Records:
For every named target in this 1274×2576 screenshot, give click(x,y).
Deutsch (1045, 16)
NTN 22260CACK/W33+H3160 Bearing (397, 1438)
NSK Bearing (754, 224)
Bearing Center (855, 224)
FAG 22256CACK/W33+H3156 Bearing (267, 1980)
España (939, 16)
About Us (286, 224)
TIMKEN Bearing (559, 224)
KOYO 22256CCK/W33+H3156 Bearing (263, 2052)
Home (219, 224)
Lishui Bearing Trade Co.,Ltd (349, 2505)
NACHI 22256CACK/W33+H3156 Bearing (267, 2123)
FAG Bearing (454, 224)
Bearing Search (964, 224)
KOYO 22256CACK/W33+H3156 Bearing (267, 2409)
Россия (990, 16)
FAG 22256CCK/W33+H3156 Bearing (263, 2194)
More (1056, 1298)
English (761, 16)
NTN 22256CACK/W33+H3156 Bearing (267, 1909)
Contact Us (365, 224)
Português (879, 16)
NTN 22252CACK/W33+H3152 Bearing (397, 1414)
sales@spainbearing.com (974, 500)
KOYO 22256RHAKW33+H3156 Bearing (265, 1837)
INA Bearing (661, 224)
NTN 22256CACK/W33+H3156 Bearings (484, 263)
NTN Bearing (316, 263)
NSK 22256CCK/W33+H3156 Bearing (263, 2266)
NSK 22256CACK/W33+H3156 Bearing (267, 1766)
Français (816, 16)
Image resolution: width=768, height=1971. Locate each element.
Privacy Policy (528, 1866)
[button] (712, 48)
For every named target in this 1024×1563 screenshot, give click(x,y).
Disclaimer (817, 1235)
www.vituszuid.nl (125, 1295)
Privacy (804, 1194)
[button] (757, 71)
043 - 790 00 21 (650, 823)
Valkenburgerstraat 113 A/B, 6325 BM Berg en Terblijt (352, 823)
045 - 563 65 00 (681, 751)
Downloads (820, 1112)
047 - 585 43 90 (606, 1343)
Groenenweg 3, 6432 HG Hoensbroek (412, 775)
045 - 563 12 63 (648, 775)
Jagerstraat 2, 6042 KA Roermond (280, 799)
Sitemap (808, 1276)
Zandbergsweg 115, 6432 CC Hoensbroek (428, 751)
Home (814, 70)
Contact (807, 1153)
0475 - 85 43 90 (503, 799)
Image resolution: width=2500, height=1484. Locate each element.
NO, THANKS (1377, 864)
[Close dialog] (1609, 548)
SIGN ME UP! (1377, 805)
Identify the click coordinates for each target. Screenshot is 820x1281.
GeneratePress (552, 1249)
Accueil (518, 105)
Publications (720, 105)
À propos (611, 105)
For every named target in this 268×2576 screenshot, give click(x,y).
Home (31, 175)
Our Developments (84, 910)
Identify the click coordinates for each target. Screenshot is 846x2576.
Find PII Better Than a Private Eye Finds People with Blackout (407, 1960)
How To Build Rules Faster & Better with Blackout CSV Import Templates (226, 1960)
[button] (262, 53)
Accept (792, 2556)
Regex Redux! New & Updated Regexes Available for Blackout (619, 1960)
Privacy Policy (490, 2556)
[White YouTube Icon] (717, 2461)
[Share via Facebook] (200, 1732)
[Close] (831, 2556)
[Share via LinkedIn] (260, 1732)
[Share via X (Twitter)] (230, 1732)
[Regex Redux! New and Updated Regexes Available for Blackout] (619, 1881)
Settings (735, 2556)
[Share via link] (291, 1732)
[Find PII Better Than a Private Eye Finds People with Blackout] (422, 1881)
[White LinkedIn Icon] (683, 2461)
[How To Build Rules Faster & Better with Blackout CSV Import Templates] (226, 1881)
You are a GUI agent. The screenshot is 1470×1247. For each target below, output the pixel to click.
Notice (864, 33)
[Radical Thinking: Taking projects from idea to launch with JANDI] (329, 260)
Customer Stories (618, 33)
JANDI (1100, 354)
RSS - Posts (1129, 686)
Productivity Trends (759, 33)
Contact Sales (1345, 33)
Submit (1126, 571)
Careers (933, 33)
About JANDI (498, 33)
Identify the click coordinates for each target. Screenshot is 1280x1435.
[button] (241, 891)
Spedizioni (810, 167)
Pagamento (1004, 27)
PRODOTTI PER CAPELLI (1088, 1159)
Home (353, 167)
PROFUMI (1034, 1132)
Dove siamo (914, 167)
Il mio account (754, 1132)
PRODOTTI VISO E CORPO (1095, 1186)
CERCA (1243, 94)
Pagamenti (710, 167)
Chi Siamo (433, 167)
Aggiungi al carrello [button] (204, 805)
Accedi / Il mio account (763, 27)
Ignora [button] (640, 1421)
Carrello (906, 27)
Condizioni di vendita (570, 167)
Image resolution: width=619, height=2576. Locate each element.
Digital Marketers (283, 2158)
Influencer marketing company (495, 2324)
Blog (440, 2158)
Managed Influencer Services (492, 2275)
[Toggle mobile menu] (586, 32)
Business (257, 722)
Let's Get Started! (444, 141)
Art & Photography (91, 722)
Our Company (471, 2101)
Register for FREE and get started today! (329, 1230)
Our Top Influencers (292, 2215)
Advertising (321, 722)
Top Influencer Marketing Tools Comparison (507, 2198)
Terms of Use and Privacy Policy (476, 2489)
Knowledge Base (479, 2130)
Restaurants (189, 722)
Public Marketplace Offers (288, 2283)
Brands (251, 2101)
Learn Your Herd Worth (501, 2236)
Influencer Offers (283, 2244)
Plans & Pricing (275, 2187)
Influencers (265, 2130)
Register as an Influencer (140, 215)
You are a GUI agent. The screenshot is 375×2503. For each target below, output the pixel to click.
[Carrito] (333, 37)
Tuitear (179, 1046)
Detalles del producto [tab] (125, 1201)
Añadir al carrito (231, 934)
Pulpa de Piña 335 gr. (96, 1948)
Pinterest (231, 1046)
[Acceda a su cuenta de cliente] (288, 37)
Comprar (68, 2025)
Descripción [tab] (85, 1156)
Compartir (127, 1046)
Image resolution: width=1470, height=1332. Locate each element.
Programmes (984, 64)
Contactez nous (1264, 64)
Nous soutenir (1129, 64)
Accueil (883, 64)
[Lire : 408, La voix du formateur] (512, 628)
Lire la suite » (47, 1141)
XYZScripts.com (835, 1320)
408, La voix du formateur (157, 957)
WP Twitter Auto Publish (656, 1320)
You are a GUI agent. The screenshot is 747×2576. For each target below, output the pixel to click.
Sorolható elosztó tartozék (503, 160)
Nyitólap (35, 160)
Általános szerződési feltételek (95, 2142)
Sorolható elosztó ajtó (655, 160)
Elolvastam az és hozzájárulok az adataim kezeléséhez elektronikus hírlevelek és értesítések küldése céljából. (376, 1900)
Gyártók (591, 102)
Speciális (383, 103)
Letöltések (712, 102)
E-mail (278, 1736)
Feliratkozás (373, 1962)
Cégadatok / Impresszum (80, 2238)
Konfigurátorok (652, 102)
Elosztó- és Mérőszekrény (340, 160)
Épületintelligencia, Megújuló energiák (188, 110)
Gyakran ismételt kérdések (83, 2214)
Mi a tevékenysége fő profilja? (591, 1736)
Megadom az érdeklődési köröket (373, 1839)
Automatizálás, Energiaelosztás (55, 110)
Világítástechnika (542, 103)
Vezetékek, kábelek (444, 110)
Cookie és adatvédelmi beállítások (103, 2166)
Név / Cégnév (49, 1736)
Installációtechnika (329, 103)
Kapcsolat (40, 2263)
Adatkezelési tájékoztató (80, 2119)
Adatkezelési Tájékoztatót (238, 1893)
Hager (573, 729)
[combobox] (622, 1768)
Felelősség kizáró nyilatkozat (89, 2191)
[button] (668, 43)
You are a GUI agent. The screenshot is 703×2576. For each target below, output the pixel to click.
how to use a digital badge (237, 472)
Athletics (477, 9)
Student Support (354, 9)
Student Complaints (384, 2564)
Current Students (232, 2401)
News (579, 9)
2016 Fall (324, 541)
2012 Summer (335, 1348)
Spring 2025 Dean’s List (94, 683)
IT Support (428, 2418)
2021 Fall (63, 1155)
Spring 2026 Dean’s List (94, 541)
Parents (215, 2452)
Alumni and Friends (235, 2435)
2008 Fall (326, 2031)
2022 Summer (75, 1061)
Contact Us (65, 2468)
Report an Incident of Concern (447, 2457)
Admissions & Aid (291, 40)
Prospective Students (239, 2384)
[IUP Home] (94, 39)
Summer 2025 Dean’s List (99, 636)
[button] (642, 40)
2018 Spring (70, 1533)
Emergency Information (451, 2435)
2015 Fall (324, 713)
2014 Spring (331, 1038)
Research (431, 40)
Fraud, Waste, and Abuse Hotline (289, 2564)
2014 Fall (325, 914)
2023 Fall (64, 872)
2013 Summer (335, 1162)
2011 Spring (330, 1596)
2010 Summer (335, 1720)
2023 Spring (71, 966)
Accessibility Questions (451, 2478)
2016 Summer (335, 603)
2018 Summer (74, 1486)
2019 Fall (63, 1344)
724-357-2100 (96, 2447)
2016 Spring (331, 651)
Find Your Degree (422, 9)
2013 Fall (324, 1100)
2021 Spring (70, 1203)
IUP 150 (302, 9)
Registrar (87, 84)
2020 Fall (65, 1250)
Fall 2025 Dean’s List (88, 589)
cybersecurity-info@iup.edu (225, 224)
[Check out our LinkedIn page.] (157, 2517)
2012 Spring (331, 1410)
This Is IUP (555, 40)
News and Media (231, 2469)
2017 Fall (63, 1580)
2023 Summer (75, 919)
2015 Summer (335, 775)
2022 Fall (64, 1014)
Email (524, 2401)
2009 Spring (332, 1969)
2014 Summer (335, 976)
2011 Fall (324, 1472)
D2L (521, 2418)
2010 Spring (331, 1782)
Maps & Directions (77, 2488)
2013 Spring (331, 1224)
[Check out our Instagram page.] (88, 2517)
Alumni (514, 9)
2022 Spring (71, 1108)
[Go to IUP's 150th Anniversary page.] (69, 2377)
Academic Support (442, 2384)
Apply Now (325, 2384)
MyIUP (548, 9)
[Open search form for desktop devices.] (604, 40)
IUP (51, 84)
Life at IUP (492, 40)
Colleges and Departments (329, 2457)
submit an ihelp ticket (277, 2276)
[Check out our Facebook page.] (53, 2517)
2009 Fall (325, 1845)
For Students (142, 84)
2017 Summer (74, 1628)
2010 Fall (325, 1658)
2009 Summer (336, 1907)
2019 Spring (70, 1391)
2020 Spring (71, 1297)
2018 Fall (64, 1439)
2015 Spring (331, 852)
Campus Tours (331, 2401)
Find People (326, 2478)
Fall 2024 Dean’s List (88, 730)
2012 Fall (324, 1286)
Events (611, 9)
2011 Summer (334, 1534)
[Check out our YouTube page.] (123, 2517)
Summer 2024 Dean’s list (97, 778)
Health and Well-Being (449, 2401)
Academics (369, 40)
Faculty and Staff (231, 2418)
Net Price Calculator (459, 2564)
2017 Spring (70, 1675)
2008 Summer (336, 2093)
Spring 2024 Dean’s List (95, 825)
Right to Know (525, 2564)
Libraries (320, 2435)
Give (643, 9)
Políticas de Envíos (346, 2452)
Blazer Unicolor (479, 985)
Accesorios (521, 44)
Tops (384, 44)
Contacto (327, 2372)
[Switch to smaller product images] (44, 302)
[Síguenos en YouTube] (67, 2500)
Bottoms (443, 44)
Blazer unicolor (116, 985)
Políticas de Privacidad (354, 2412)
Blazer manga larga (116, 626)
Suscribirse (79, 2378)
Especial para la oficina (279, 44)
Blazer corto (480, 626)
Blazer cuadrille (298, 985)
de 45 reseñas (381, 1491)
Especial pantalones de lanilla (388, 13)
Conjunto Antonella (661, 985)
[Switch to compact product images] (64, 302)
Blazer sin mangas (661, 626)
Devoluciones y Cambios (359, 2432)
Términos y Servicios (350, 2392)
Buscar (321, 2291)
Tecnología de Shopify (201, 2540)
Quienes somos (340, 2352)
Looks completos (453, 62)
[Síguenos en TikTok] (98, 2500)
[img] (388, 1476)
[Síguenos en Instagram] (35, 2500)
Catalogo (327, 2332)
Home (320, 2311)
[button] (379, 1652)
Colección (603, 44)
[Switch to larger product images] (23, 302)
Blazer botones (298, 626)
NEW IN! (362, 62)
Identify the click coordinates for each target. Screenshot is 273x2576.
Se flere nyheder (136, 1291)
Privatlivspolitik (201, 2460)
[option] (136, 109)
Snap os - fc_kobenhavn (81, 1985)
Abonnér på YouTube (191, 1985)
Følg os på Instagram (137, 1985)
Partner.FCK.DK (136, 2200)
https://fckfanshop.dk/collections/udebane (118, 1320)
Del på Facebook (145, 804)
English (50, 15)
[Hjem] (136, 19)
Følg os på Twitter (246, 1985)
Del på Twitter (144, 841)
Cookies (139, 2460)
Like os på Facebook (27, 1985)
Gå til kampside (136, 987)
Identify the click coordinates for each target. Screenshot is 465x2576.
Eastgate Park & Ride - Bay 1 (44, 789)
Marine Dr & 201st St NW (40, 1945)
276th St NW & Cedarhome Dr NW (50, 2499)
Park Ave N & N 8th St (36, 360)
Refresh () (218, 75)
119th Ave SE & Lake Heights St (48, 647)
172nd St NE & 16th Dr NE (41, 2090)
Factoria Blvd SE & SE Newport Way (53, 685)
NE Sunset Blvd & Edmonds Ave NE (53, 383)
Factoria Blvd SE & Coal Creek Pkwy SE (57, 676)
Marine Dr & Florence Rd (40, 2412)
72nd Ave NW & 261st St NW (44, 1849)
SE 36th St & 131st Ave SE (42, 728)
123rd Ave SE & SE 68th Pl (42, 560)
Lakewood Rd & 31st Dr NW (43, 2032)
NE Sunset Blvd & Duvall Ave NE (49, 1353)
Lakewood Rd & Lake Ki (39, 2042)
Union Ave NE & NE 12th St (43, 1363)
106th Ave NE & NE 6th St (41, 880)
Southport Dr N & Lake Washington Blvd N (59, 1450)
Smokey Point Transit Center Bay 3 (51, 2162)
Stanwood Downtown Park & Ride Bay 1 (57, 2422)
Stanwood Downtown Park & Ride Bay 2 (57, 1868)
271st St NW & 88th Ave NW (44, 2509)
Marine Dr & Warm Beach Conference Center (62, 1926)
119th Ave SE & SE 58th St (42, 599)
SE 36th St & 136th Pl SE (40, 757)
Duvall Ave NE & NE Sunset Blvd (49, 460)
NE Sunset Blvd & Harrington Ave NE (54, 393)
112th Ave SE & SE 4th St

Exercise details:
Taking the listing above as the source, transcribe only the lines starting at the line with "Especial pantalones de lanilla (388, 13)" and going through the line with "Tecnología de Shopify (201, 2540)", unaltered and with both ends included.

Completed exercise:
Especial pantalones de lanilla (388, 13)
Conjunto Antonella (661, 985)
[Switch to compact product images] (64, 302)
Blazer sin mangas (661, 626)
Devoluciones y Cambios (359, 2432)
Términos y Servicios (350, 2392)
Buscar (321, 2291)
Tecnología de Shopify (201, 2540)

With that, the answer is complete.